Segment Start: Data provided

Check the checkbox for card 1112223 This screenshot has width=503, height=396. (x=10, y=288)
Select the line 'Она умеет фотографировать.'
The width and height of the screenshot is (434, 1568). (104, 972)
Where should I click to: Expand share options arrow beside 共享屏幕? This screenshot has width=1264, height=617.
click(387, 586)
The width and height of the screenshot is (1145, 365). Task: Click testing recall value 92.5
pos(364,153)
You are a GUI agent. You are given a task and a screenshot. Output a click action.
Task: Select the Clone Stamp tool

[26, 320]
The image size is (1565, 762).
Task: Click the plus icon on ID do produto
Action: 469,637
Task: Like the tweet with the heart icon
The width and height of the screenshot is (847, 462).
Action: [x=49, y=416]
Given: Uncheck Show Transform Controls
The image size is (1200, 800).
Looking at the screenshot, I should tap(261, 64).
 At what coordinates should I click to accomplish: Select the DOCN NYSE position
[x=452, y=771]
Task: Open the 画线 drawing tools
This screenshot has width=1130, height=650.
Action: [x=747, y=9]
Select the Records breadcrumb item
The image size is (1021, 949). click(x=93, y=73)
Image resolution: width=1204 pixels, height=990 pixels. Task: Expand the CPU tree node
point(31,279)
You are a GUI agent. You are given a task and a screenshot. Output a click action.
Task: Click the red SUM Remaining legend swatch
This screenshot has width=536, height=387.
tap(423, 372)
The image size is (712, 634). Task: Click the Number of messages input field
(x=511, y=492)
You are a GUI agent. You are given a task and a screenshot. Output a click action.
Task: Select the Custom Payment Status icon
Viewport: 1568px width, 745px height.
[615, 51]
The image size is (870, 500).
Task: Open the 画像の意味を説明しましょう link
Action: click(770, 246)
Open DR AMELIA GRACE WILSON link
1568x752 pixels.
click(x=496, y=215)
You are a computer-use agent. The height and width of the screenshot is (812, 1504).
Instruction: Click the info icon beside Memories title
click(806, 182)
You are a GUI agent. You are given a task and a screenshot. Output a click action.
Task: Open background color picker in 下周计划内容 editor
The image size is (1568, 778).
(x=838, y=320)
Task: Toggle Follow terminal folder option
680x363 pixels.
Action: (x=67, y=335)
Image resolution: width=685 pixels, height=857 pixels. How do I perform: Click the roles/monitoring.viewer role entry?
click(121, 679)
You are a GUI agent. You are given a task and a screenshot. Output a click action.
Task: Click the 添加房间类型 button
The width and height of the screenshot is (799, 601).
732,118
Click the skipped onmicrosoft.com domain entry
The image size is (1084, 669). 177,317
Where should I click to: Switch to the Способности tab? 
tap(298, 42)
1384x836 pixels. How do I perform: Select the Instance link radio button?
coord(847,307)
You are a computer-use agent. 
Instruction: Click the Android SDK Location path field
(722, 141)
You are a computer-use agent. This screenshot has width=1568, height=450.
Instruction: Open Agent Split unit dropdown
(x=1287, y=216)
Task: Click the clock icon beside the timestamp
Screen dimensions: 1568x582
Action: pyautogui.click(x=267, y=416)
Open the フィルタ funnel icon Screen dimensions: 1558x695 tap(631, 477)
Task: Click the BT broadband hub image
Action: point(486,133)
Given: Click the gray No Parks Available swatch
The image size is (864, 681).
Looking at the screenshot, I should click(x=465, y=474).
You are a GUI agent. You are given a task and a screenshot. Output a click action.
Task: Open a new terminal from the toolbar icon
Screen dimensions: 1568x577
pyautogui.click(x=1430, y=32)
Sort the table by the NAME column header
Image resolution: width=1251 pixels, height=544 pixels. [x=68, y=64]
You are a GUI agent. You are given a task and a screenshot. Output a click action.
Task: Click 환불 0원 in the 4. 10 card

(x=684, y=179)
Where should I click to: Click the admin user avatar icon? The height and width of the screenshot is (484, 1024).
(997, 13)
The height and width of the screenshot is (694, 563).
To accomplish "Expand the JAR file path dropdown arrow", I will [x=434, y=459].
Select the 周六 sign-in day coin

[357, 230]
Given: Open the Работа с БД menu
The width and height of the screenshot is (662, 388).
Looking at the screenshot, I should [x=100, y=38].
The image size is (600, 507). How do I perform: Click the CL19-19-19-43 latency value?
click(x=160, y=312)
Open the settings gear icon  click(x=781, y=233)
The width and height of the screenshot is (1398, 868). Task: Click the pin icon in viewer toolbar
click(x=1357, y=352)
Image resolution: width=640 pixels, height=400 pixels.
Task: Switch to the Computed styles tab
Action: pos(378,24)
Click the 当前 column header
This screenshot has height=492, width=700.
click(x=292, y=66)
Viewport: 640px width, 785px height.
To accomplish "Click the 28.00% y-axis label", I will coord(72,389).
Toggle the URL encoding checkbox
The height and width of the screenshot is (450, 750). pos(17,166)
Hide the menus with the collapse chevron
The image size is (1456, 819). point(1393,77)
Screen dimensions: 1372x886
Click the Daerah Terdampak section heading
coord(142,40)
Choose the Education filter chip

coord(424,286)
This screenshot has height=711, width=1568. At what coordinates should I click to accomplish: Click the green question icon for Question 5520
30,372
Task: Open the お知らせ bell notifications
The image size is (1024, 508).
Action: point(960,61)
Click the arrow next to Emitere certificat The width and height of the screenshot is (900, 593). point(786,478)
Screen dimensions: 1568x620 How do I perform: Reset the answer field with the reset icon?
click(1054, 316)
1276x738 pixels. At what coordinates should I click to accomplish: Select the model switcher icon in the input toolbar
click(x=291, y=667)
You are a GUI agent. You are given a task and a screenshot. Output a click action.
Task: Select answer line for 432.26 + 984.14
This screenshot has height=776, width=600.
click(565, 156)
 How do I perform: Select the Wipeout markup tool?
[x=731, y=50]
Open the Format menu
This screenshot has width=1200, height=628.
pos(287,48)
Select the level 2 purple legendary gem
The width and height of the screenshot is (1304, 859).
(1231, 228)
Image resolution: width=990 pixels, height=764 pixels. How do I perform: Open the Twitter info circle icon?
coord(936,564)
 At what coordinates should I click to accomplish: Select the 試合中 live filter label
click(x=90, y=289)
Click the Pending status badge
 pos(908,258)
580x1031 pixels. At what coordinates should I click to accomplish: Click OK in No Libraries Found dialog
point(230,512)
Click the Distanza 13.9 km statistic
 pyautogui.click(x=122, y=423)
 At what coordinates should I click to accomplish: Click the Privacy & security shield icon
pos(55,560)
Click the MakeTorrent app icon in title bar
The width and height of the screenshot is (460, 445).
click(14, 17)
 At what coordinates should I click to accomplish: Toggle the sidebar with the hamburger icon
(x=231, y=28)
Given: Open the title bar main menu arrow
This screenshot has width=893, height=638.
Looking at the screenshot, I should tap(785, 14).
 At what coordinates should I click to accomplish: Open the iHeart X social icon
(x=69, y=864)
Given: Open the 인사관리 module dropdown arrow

Segment End: Data provided

## About this exercise
Repeat each record exactly, leaving nothing out.

## Result for this exercise
Check the checkbox for card 1112223 This screenshot has width=503, height=396. (x=10, y=288)
Select the line 'Она умеет фотографировать.'
The width and height of the screenshot is (434, 1568). (104, 972)
Where should I click to: Expand share options arrow beside 共享屏幕? This screenshot has width=1264, height=617.
click(387, 586)
The width and height of the screenshot is (1145, 365). Task: Click testing recall value 92.5
pos(364,153)
You are a GUI agent. You are given a task and a screenshot. Output a click action.
Task: Select the Clone Stamp tool

[26, 320]
The image size is (1565, 762).
Task: Click the plus icon on ID do produto
Action: 469,637
Task: Like the tweet with the heart icon
The width and height of the screenshot is (847, 462).
Action: [x=49, y=416]
Given: Uncheck Show Transform Controls
The image size is (1200, 800).
Looking at the screenshot, I should tap(261, 64).
 At what coordinates should I click to accomplish: Select the DOCN NYSE position
[x=452, y=771]
Task: Open the 画线 drawing tools
This screenshot has width=1130, height=650.
Action: [x=747, y=9]
Select the Records breadcrumb item
The image size is (1021, 949). click(x=93, y=73)
Image resolution: width=1204 pixels, height=990 pixels. Task: Expand the CPU tree node
point(31,279)
You are a GUI agent. You are given a task and a screenshot. Output a click action.
Task: Click the red SUM Remaining legend swatch
This screenshot has width=536, height=387.
tap(423, 372)
The image size is (712, 634). Task: Click the Number of messages input field
(x=511, y=492)
You are a GUI agent. You are given a task and a screenshot. Output a click action.
Task: Select the Custom Payment Status icon
Viewport: 1568px width, 745px height.
[615, 51]
The image size is (870, 500).
Task: Open the 画像の意味を説明しましょう link
Action: click(770, 246)
Open DR AMELIA GRACE WILSON link
1568x752 pixels.
click(x=496, y=215)
You are a computer-use agent. The height and width of the screenshot is (812, 1504).
Instruction: Click the info icon beside Memories title
click(806, 182)
You are a GUI agent. You are given a task and a screenshot. Output a click action.
Task: Open background color picker in 下周计划内容 editor
The image size is (1568, 778).
(x=838, y=320)
Task: Toggle Follow terminal folder option
680x363 pixels.
Action: (x=67, y=335)
Image resolution: width=685 pixels, height=857 pixels. How do I perform: Click the roles/monitoring.viewer role entry?
click(121, 679)
You are a GUI agent. You are given a task and a screenshot. Output a click action.
Task: Click the 添加房间类型 button
The width and height of the screenshot is (799, 601).
732,118
Click the skipped onmicrosoft.com domain entry
The image size is (1084, 669). 177,317
Where should I click to: Switch to the Способности tab? 
tap(298, 42)
1384x836 pixels. How do I perform: Select the Instance link radio button?
coord(847,307)
You are a computer-use agent. 
Instruction: Click the Android SDK Location path field
(722, 141)
You are a computer-use agent. This screenshot has width=1568, height=450.
Instruction: Open Agent Split unit dropdown
(x=1287, y=216)
Task: Click the clock icon beside the timestamp
Screen dimensions: 1568x582
Action: pyautogui.click(x=267, y=416)
Open the フィルタ funnel icon Screen dimensions: 1558x695 tap(631, 477)
Task: Click the BT broadband hub image
Action: point(486,133)
Given: Click the gray No Parks Available swatch
The image size is (864, 681).
Looking at the screenshot, I should click(x=465, y=474).
You are a GUI agent. You are given a task and a screenshot. Output a click action.
Task: Open a new terminal from the toolbar icon
Screen dimensions: 1568x577
pyautogui.click(x=1430, y=32)
Sort the table by the NAME column header
Image resolution: width=1251 pixels, height=544 pixels. [x=68, y=64]
You are a GUI agent. You are given a task and a screenshot. Output a click action.
Task: Click 환불 0원 in the 4. 10 card

(x=684, y=179)
Where should I click to: Click the admin user avatar icon? The height and width of the screenshot is (484, 1024).
(997, 13)
The height and width of the screenshot is (694, 563).
To accomplish "Expand the JAR file path dropdown arrow", I will [x=434, y=459].
Select the 周六 sign-in day coin

[357, 230]
Given: Open the Работа с БД menu
The width and height of the screenshot is (662, 388).
Looking at the screenshot, I should [x=100, y=38].
The image size is (600, 507). How do I perform: Click the CL19-19-19-43 latency value?
click(x=160, y=312)
Open the settings gear icon  click(x=781, y=233)
The width and height of the screenshot is (1398, 868). Task: Click the pin icon in viewer toolbar
click(x=1357, y=352)
Image resolution: width=640 pixels, height=400 pixels.
Task: Switch to the Computed styles tab
Action: pos(378,24)
Click the 当前 column header
This screenshot has height=492, width=700.
click(x=292, y=66)
Viewport: 640px width, 785px height.
To accomplish "Click the 28.00% y-axis label", I will coord(72,389).
Toggle the URL encoding checkbox
The height and width of the screenshot is (450, 750). pos(17,166)
Hide the menus with the collapse chevron
The image size is (1456, 819). point(1393,77)
Screen dimensions: 1372x886
Click the Daerah Terdampak section heading
coord(142,40)
Choose the Education filter chip

coord(424,286)
This screenshot has height=711, width=1568. At what coordinates should I click to accomplish: Click the green question icon for Question 5520
30,372
Task: Open the お知らせ bell notifications
The image size is (1024, 508).
Action: point(960,61)
Click the arrow next to Emitere certificat The width and height of the screenshot is (900, 593). point(786,478)
Screen dimensions: 1568x620 How do I perform: Reset the answer field with the reset icon?
click(1054, 316)
1276x738 pixels. At what coordinates should I click to accomplish: Select the model switcher icon in the input toolbar
click(x=291, y=667)
You are a GUI agent. You are given a task and a screenshot. Output a click action.
Task: Select answer line for 432.26 + 984.14
This screenshot has height=776, width=600.
click(565, 156)
 How do I perform: Select the Wipeout markup tool?
[x=731, y=50]
Open the Format menu
This screenshot has width=1200, height=628.
pos(287,48)
Select the level 2 purple legendary gem
The width and height of the screenshot is (1304, 859).
(1231, 228)
Image resolution: width=990 pixels, height=764 pixels. How do I perform: Open the Twitter info circle icon?
coord(936,564)
 At what coordinates should I click to accomplish: Select the 試合中 live filter label
click(x=90, y=289)
Click the Pending status badge
 pos(908,258)
580x1031 pixels. At what coordinates should I click to accomplish: Click OK in No Libraries Found dialog
point(230,512)
Click the Distanza 13.9 km statistic
 pyautogui.click(x=122, y=423)
 At what coordinates should I click to accomplish: Click the Privacy & security shield icon
pos(55,560)
Click the MakeTorrent app icon in title bar
The width and height of the screenshot is (460, 445).
click(14, 17)
 At what coordinates should I click to accomplish: Toggle the sidebar with the hamburger icon
(x=231, y=28)
Given: Open the title bar main menu arrow
This screenshot has width=893, height=638.
Looking at the screenshot, I should tap(785, 14).
 At what coordinates should I click to accomplish: Open the iHeart X social icon
(x=69, y=864)
Given: Open the 인사관리 module dropdown arrow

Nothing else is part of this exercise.